To pay dividends or not to pay dividends? That is the question. Companies such as Hershey’s, Proctor & Gamble and Johnson & Johnson pay out healthy dividends which allow investors to purchase more shares or receive cash distributions. While companies such as Google, Amazon and Apple eschew paying dividends in order to reinvest earnings back into their businesses. This strategy works well as long as the company is fueling business growth with the extra cash. Listed below are 3 companies that I believe could be rewarding shareholders with greater dividends.

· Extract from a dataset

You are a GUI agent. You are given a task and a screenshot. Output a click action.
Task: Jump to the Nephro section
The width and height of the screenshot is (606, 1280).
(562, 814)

#3 Dell Inc. (DELL) – With over 13 billion in cash on its balance sheet; Dell could afford to pay a dividend to shareholders just like competitors Hewlett Packard and IBM. The company currently offers no dividend and the stock has been a dog for the past decade. Dell’s stock buybacks have done little to increase the company’s beaten down stock price. The days of double digit growth are over and Dell is no longer a growth story. It only stands to reason that the company should offer investors some compensation via dividends.

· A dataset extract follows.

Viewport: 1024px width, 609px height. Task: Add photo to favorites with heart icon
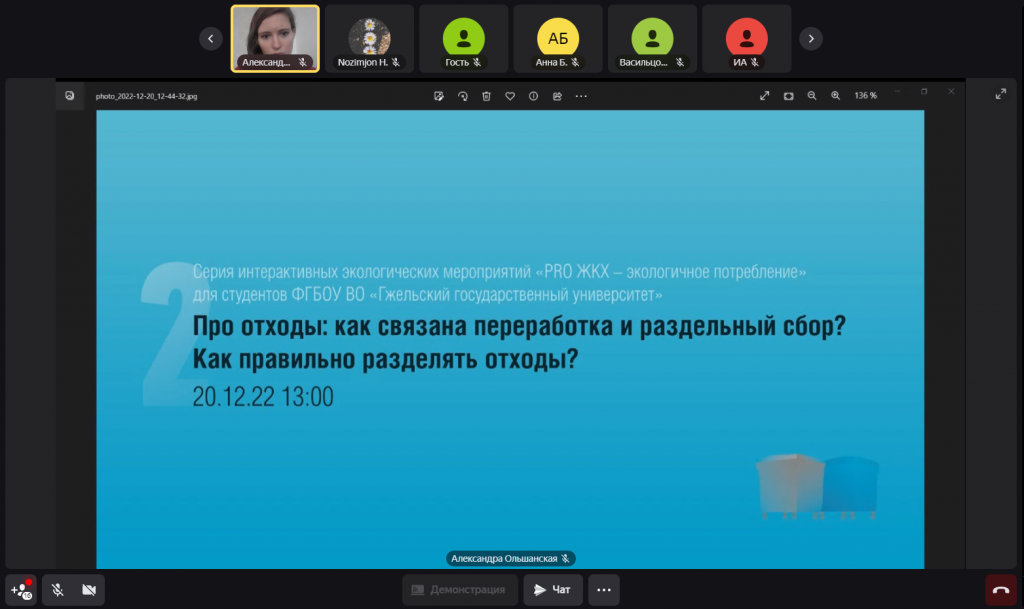pyautogui.click(x=510, y=96)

#2 Exxon Mobil (XOM) – Exxon is the leading petroleum company in the US and has astronomical earning power. Exxon has a low dividend payout based on its earnings per share. BP, Chevron and ConocoPhillips all offer more generous yields. Exxon does offer price appreciation to its shareholders but the company could offer more cash to investors via distributions.
#1 Microsoft– Mr. Softy is the epitome of the term “cash cow”. Microsoft has loads of free cash and the software giant has had single digit EPS growth over the past 5 years. The stock is touted year after year as being cheap by financial experts. The stock has done nothing since the tech bubble implosion. This is a company that could increase its dividend payout to 3% and reward its longsuffering shareholders.